Daily Archives: July 10, 2006

A Threefold Cord?

Well, this past week has sure been one for news. First, ++Akinola warns that if things don’t change and soon he’ll create a rival Lambeth and now the C of E has stated that there is no theological bar to episcopal consecration of women. As with +(+)Schori, it is now only a matter of time before we have a female Archbishop of Canterbury. As a result, FiF UK is even now making plans to bail.

In all honesty, I can’t see how the center can hold. The notion of an international communion held together by affection rather than doctrinal confessions has failed. I pray that this is defeatism talking and that I will be proven wrong–but I just can’t see from where I sit now. My crystal ball suggests not a Conservative Communion and a Liberal Communion arising out of this. What ever arises will be more messy. Why? ++Akinola is a protestant. Recent convert to Catholicism Peregrinator from Canterbury Tales made this comment on a discussion at Texanglican’s place:

The Episcopal Diocese of Fort Worth is going to have to remove their tabernacles, melt down their monstrances, and hide their rosaries if their going to process to the altar, I mean, holy table with Akinola.
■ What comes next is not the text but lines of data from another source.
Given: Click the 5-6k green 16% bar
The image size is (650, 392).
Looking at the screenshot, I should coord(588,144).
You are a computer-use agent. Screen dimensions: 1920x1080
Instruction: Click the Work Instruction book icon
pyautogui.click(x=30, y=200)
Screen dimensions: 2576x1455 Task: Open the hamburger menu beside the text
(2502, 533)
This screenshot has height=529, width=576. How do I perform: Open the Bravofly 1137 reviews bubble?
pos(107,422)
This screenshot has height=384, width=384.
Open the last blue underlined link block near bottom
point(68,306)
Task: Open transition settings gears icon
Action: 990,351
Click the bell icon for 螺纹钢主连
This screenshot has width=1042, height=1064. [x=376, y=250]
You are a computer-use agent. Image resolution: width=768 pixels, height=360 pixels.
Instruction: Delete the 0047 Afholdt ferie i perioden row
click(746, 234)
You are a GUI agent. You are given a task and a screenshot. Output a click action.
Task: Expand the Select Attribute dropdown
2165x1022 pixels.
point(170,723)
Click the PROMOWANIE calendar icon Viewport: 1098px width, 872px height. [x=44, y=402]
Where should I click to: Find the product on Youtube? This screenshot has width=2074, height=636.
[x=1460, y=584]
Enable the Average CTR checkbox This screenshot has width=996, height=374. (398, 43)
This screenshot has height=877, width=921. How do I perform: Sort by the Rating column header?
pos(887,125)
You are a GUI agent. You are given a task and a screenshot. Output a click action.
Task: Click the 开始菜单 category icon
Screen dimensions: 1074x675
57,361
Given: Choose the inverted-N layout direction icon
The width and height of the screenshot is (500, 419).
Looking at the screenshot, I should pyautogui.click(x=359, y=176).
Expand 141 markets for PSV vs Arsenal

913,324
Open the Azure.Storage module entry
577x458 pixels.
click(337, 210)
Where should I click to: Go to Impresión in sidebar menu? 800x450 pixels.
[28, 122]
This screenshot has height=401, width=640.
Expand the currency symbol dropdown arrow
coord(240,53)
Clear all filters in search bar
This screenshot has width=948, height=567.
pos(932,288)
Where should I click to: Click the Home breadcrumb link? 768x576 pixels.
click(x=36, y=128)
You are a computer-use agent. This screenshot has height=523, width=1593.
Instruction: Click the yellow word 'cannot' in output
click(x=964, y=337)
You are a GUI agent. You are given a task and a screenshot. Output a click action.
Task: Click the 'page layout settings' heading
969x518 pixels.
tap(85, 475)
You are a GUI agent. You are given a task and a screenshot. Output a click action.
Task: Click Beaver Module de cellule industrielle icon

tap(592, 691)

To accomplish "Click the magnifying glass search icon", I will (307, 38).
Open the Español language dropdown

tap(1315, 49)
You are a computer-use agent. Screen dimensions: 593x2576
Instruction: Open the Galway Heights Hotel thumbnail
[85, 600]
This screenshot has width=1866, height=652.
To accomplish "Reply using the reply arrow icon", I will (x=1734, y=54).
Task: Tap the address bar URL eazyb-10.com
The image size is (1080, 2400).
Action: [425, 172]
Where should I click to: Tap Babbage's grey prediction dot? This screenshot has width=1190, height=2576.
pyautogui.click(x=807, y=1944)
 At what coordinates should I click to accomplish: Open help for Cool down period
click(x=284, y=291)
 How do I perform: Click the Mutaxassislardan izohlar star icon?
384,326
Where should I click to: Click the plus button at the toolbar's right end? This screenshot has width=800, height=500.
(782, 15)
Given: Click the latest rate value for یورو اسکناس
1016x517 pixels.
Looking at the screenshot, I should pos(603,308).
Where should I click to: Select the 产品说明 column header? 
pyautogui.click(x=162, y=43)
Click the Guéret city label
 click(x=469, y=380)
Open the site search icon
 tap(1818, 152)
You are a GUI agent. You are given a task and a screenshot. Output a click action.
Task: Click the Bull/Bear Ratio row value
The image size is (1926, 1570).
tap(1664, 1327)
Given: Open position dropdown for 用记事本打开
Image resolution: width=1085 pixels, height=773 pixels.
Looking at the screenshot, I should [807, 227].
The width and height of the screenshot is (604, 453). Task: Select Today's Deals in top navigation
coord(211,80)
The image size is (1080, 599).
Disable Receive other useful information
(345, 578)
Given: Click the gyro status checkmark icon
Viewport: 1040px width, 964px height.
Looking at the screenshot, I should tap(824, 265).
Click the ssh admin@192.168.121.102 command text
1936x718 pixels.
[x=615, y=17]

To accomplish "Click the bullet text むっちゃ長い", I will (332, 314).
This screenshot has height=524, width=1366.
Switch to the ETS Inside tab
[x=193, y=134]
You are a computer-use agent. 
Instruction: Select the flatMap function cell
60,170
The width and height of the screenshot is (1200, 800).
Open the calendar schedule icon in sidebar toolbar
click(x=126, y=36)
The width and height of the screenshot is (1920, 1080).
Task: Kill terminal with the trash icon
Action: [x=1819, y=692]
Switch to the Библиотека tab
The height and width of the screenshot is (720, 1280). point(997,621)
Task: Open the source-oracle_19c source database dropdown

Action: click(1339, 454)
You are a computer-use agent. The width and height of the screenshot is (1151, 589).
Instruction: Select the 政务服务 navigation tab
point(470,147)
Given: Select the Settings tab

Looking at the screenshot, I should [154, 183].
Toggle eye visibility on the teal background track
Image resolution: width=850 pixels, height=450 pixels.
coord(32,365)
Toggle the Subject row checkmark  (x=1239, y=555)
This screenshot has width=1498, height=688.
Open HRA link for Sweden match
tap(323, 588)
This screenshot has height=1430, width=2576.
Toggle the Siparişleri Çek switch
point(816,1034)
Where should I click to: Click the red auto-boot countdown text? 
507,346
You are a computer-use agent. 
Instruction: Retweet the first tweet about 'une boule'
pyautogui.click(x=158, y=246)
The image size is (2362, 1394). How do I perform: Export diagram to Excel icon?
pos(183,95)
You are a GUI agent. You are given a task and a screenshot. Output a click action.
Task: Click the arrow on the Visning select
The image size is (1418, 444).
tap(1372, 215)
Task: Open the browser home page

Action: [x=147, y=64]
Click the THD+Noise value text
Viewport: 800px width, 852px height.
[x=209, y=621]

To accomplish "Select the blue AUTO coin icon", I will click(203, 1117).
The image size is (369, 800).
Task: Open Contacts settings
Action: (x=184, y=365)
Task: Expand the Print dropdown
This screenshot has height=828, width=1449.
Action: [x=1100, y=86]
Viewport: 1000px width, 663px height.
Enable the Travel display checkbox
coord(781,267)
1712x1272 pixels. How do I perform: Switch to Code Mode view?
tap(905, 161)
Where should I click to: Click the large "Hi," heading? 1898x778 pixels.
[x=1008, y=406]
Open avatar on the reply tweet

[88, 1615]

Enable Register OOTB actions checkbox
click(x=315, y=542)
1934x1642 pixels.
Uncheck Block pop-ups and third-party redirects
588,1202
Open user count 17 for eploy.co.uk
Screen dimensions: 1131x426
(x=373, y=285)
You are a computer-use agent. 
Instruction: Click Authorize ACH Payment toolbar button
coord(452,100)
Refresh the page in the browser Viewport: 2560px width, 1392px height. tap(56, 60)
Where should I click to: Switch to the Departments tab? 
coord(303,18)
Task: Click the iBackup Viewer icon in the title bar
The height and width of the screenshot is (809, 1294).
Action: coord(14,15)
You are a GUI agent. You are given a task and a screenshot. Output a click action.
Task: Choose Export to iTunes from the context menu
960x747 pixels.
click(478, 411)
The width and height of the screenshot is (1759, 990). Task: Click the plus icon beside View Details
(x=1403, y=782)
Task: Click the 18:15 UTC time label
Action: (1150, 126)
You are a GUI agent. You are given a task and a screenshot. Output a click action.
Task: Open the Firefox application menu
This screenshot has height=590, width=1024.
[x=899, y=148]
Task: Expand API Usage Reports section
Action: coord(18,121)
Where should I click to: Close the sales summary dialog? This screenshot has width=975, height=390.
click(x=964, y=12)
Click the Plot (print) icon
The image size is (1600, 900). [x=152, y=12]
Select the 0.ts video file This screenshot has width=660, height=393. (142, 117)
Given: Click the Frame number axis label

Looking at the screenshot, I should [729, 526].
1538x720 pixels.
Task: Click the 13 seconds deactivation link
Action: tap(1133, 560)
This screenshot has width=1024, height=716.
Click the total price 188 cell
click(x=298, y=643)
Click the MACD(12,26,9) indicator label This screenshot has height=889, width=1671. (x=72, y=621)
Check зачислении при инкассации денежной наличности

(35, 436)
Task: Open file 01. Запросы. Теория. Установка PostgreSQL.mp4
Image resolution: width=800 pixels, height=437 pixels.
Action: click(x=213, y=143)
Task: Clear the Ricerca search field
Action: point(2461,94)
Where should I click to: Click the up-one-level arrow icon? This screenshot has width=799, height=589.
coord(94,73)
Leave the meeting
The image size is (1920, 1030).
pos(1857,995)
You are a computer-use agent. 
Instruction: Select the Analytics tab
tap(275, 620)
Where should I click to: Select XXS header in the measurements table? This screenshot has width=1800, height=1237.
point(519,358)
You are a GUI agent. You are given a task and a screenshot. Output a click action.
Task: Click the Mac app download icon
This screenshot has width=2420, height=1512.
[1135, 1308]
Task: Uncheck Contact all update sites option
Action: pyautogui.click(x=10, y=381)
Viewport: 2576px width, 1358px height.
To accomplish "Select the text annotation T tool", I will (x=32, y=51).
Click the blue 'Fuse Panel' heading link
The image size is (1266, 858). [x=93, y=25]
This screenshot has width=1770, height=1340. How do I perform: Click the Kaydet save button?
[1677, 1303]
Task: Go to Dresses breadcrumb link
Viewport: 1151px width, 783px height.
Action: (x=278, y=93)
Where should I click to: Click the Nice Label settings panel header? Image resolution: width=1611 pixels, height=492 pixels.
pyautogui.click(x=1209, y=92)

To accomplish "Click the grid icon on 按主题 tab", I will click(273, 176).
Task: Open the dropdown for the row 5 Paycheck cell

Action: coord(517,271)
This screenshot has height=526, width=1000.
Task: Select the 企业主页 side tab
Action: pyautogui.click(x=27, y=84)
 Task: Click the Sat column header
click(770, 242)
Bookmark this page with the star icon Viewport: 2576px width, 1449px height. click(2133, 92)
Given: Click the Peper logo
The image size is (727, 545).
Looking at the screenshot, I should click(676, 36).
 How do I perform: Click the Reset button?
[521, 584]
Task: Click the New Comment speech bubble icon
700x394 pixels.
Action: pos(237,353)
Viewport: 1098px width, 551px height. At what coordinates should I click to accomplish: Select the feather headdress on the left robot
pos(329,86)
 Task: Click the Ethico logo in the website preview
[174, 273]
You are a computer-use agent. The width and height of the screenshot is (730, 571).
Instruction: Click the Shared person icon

For Akinola, Anglo-Catholics are part of the problem, not part of the solution.

And he’s right.

FiF will not align with ++Akinola. Some probably will leave for Rome, but I can imagine an alternate structure being set up for English Anglo-Catholics that will reach out to American and other Anglo-Catholics (How does Archbishop of Walsingham sound?)

I see nothing less than three potential global Anglican bodies:

1. Canterbury and the former broad church wing–now the liberal wing.
2. An Evangelical Communion centered in the Global South.
3. An Anglo-Catholic wing, probably also centered in England.

Whether these potentialities become realities depends on a whole lot of things which cannot now be foreseen. Perhaps the most important involves who can–or will–reach out to the Continuum.

I said above that the collapse of the AC is perhaps the collapse of an international communion held together by affection rather than doctrinal confessions. Note what I said–and what I didn’t say. I didn’t say that this heralds the collapse of a communion held together by common prayer. Because we’re not. Our prayer internationally has not been common for the past 50 years or so. I believe that the Prayer Book and prayer book spirituality is the true hallmark of Anglicanism. What if we did commit ourselves to common prayer? What if we walked apart as bodies no longer of one mind but if we promised to one another to study how we can return to our common heritage of prayer?

Can the Anglican splinters still witness to the world a path to Christ through steadfast liturgical prayer?